Il primo approccio di Bari con il sushi risale a circa vent’anni fa, quando i primi ristoranti giapponesi (spesso gestiti da imprenditori cinesi lungimiranti) apparivano come mete esotiche per pochi audaci. Oggi lo scenario è radicalmente mutato. Il boom è stato trainato dalla formula all you can eat, che ha democratizzato il consumo di maki e nigiri, rendendolo il pasto preferito degli studenti e delle famiglie.
Oggi, quartieri come il Libertà, Carrassi e Poggiofranco pullulano di insegne luminose che offrono menu a prezzo fisso. La chiave del successo? Un mix tra la familiarità del barese con la materia prima (il pesce crudo) e la capacità di questi locali di adattarsi al gusto locale, abbondando con formaggi spalmabili, granelle di pistacchio e salse dolciastre che strizzano l’occhio alla tradizione mediterranea.
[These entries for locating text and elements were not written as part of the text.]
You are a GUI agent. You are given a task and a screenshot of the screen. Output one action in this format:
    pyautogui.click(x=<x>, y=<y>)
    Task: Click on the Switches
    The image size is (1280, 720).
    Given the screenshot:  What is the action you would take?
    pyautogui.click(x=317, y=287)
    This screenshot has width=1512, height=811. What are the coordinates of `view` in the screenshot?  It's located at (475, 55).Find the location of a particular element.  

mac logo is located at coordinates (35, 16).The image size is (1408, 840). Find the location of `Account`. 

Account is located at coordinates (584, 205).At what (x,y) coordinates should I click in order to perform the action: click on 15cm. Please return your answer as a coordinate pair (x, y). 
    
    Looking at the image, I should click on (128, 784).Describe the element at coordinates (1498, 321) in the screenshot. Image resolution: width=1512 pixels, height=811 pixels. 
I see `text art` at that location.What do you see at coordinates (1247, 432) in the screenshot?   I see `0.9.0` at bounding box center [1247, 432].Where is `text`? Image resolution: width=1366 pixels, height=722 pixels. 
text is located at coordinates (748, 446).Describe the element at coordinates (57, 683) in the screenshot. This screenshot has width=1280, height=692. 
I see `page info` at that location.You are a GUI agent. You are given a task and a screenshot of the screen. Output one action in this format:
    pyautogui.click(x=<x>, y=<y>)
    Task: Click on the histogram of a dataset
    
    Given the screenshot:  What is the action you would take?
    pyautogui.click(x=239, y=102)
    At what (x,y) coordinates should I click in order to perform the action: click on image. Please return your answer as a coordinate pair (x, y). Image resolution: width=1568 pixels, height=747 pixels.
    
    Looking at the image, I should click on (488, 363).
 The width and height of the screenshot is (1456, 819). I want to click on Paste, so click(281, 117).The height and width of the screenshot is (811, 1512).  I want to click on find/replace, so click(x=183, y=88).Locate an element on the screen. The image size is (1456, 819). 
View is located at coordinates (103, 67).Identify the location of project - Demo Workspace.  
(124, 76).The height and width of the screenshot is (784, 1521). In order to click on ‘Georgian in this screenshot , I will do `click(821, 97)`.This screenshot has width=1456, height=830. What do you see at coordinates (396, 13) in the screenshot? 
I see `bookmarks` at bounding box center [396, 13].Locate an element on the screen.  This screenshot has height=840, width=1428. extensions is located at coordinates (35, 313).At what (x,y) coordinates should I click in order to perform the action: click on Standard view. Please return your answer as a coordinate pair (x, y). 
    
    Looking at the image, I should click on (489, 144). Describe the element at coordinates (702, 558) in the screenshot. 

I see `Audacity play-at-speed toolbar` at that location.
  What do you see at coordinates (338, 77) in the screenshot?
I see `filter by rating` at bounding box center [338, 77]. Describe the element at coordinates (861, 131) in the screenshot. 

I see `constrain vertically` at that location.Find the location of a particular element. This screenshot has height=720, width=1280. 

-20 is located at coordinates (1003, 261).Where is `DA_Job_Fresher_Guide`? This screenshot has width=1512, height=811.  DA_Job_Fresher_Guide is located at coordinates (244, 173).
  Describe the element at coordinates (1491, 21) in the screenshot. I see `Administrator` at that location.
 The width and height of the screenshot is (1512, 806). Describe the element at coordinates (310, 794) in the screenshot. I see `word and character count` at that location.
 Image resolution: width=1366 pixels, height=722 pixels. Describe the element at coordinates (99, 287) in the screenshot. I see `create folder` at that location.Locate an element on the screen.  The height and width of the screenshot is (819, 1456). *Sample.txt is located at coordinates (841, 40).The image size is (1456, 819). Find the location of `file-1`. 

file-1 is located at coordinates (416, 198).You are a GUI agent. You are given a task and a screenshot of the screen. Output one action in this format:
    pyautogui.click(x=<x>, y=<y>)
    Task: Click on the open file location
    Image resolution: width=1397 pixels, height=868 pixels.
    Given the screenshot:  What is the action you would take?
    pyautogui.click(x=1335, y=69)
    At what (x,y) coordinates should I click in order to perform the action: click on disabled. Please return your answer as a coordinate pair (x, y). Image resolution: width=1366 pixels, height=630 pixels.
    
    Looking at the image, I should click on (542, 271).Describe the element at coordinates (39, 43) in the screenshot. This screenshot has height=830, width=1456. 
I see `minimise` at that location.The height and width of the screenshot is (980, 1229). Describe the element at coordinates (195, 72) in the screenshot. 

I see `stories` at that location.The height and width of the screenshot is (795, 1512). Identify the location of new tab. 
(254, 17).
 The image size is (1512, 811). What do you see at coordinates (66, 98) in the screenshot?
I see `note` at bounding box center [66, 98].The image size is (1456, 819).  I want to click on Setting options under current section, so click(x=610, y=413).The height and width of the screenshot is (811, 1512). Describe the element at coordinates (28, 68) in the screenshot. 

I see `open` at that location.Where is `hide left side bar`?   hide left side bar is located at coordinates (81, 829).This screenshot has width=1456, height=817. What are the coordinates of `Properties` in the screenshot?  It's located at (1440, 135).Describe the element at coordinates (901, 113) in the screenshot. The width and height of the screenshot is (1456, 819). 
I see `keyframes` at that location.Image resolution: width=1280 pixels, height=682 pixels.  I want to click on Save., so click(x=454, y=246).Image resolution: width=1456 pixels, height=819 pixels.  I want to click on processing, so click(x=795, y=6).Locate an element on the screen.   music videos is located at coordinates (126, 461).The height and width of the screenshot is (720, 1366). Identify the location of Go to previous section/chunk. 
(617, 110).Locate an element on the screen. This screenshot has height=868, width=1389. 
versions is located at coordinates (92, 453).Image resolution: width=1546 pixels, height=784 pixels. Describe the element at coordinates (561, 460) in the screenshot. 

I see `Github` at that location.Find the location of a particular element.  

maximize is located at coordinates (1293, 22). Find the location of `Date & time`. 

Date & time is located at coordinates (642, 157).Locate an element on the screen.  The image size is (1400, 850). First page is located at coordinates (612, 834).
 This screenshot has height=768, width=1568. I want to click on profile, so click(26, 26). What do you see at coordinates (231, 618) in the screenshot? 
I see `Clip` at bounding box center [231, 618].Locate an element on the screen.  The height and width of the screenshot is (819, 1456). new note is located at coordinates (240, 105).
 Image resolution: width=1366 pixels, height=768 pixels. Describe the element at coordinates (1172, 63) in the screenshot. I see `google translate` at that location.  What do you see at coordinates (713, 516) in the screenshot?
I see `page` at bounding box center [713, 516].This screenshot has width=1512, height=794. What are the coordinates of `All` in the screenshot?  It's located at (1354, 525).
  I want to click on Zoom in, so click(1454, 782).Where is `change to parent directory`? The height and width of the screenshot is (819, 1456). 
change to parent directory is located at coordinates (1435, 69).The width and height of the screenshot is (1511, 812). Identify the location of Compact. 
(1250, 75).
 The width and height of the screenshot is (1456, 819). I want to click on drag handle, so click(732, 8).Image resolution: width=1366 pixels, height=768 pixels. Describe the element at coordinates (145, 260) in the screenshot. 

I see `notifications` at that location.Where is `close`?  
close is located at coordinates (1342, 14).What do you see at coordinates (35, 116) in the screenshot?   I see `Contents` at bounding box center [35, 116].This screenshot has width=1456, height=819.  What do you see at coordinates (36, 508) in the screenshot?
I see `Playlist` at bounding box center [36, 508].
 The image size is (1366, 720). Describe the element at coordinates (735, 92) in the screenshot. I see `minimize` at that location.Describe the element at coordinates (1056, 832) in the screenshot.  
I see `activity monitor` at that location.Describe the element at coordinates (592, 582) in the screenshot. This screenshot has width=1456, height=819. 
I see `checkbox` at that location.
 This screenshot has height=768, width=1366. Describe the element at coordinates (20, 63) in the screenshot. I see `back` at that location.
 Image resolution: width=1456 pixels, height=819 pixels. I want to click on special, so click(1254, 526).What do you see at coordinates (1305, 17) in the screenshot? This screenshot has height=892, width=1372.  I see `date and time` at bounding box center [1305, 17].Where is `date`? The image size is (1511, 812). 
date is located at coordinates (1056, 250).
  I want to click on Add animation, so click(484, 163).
Parallelamente alla quantità, negli ultimi tre anni Bari ha scoperto la qualità estrema. Nel quartiere Murat e nella zona Umbertina sono nate vere e proprie “Boutique del Sushi”. Qui la filosofia cambia: addio ai buffet, spazio a materie prime d’eccellenza. È in questo segmento che si gioca la sfida più interessante: il sushi fusion apulo-giapponese. Non è raro trovare nei menu d’autore degli uramaki che nascondono un cuore di burrata andriese, o nigiri impreziositi da una goccia di olio extravergine d’oliva coratino o scorza di limone del Gargano. Un matrimonio che funziona perché poggia su una base comune: il rispetto maniacale per la freschezza del mare.
La mania non si ferma ai ristoranti. Il sushi a Bari è diventato il re del delivery e del take-away. A fargli compagnia è arrivato il Poke, la ciotola di riso e pesce di origine hawaiana che ha conquistato la pausa pranzo degli uffici baresi. La rapidità di consumo e l’estetica “instagrammabile” hanno reso questi piatti un elemento imprescindibile del lifestyle cittadino.
Naturalmente, non mancano le ombre. La proliferazione selvaggia di locali a basso costo ha sollevato spesso dubbi sulla provenienza del pesce e sul rispetto della catena del freddo (fondamentale per evitare rischi come l’Anisakis). I consumatori baresi, storicamente esperti di pesce, sono però diventati sempre più esigenti: la “sushi mania” sta entrando in una fase di maturità dove non basta più il prezzo basso, ma si cerca l’esperienza sensoriale e la garanzia della tracciabilità.